### TASK DATA
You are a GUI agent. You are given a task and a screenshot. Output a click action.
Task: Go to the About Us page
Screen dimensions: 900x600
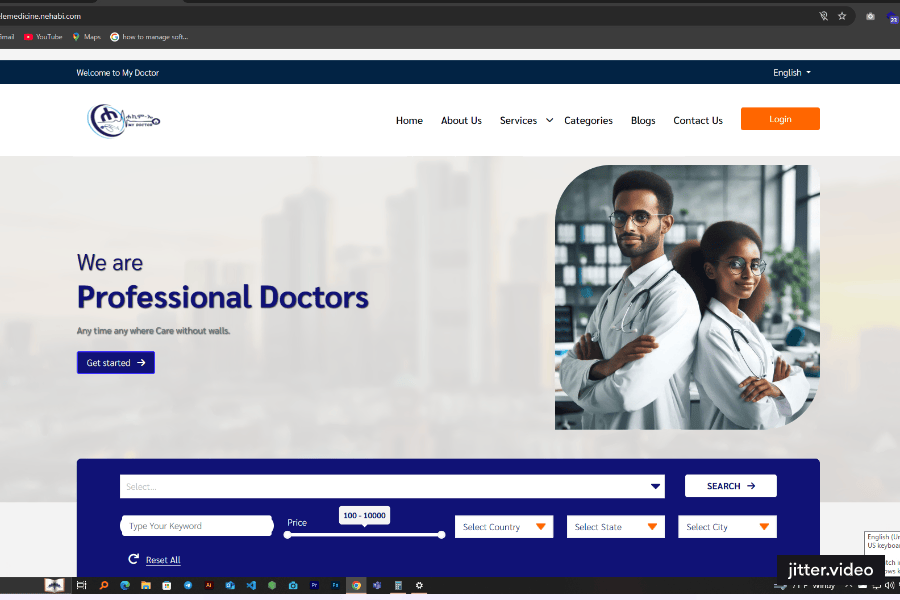click(x=461, y=121)
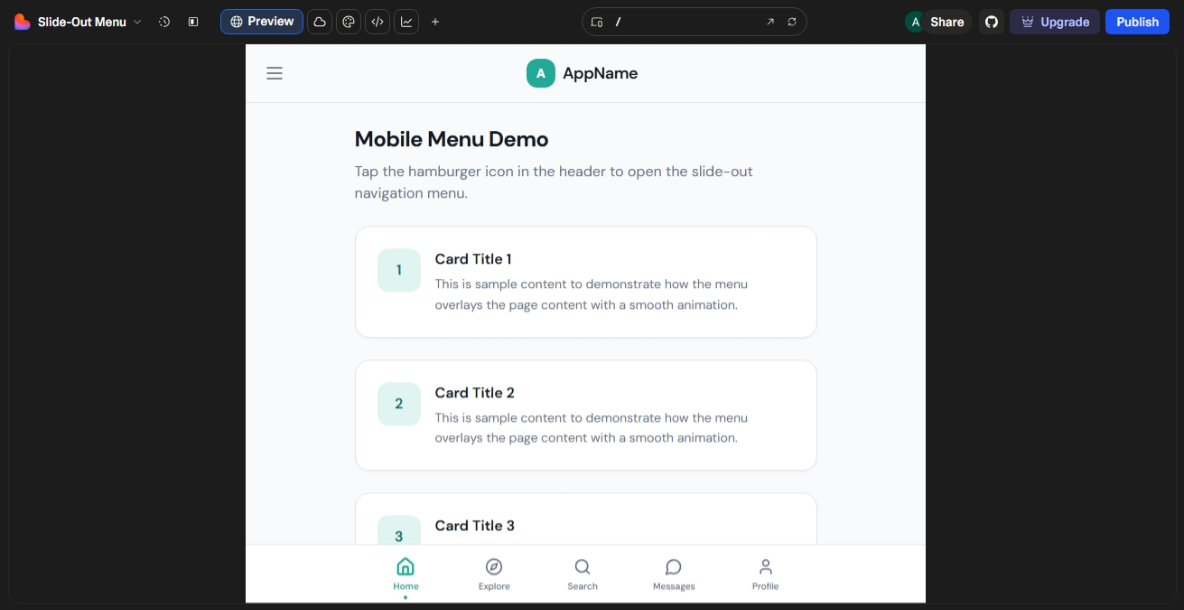This screenshot has width=1184, height=610.
Task: Open the analytics chart icon
Action: click(x=406, y=22)
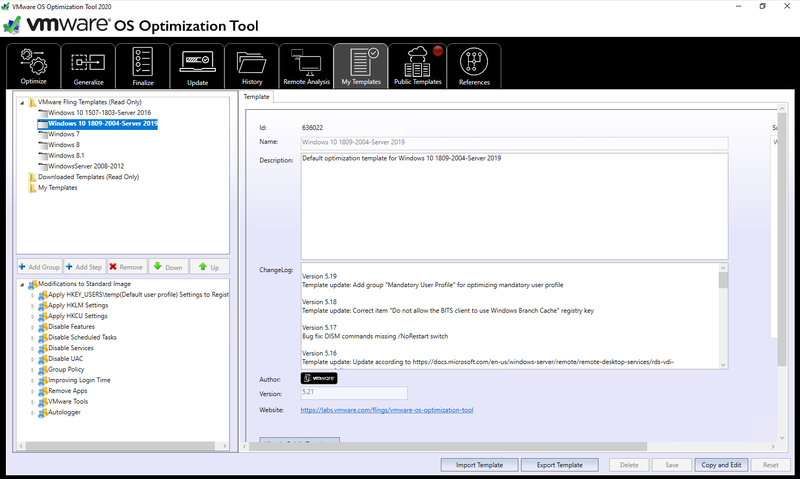The width and height of the screenshot is (800, 479).
Task: Select the Template tab
Action: 257,97
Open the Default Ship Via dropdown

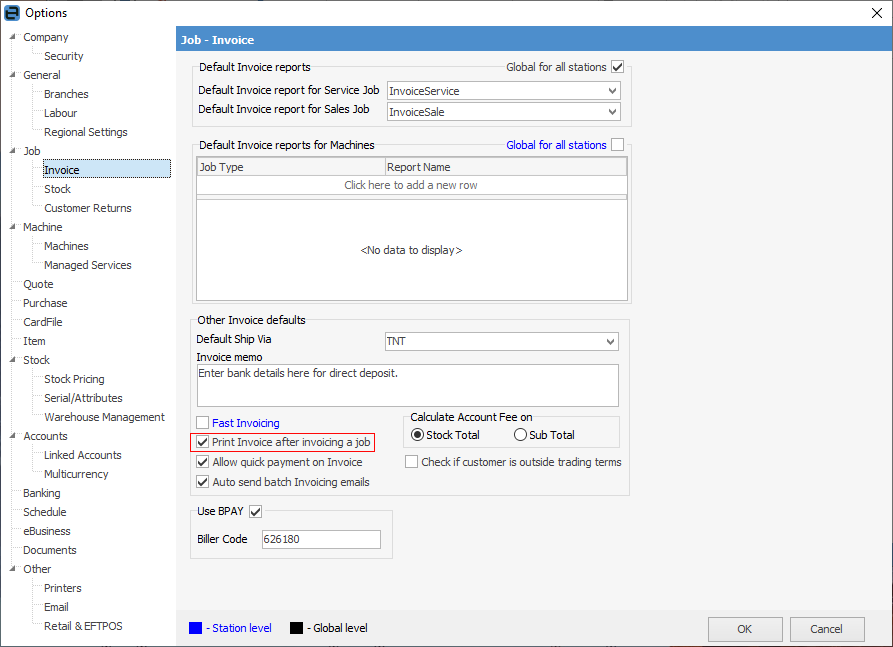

### TASK DESCRIPTION
Write the records above out again exactly, with no pictures in your copy.

### FINISHED EXERCISE
You are a GUI agent. You are given a task and a screenshot. Output a click action.
Task: Go to the About Us page
Screen dimensions: 900x600
click(x=461, y=121)
This screenshot has width=1184, height=610.
Task: Open the analytics chart icon
Action: click(x=406, y=22)
The width and height of the screenshot is (800, 479).
Task: Select the Template tab
Action: 257,97
Open the Default Ship Via dropdown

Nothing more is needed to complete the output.